A. y w control neuron 24 h in culture. B. loe neuron 24 h in culture. C. Counting the number of branch points does not reveal a difference between loe neurons and controls. D. Counting the number of neurites does not reveal a difference between loe neurons and controls. E. The average length of the longest neurite in primary neuronal cultures is significantly increased in loe neurons cultured for 24 h compared to y w control neurons. F. In contrast, loe neurons show shorter neurites when cultured for 48 h. G. A cultured neuron labeled with Mitotracker to follow the movement of mitochondria (arrows). H. The average velocity of mitochondria transported along neurites is significantly decreased in loe mutant neurons. The number of analyzed neurons and the SEMs are indicated. Scale bar in A = 10 µm (also applies to B), scale bar in G = 2 µm. *p<0.05, ***p<0.001.

Figure 10. loe flies show progressive neuritic degeneration.

A. Expression of GFP via pdf-GAL4 reveals the pattern of the PDF neurons and their projections into the medulla (arrowheads) in a 5 d old control fly.
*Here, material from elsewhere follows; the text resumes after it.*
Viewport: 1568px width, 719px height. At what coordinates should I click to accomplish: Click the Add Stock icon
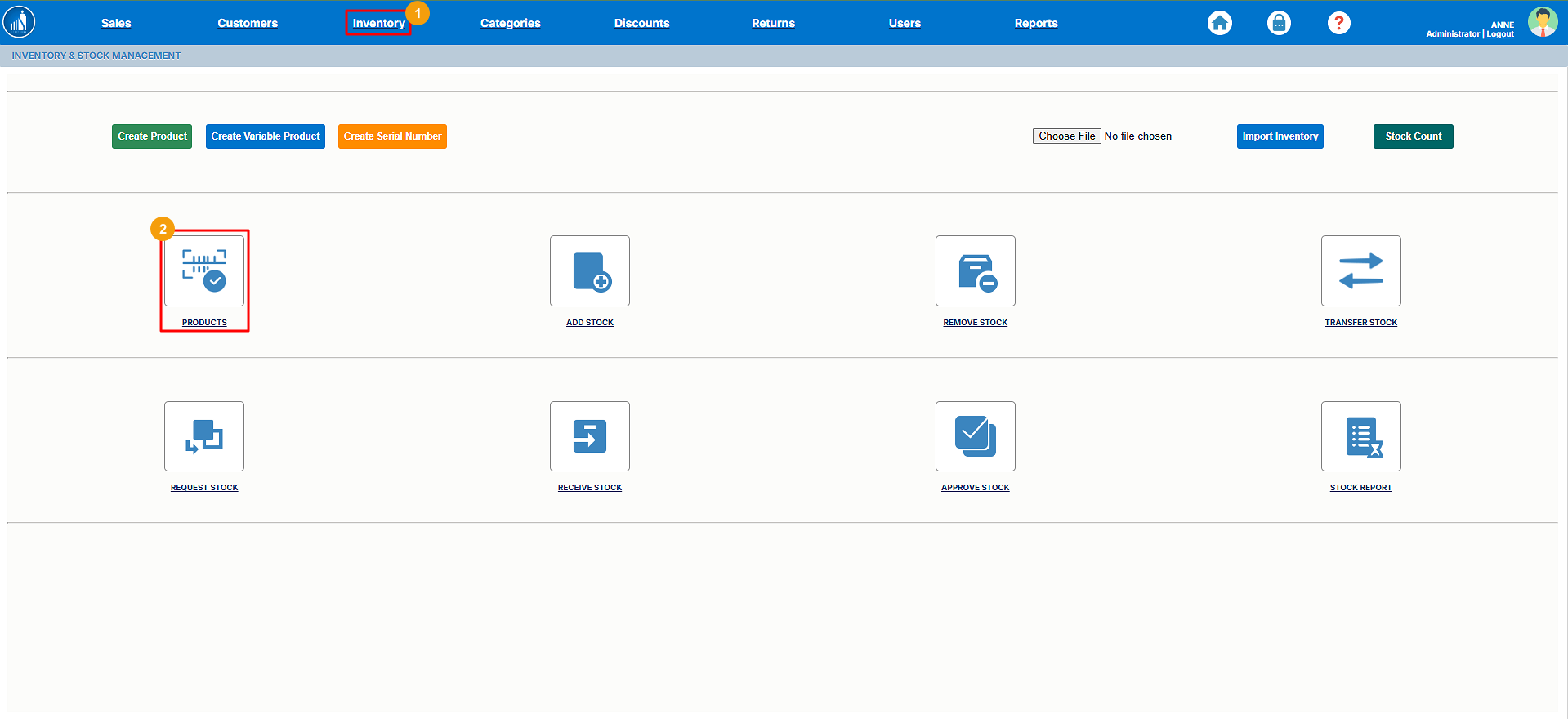[589, 271]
B. In a 1 d old loe fly, the overall pattern appears quite normal although the staining of the projections into the medulla appears somewhat weaker. C. In a 5 d old loe fly the arborizations in the medulla are thin or missing whereas the cell bodies are still easily detectable (arrow). Scale bar in A = 10 µm also applies to B and C).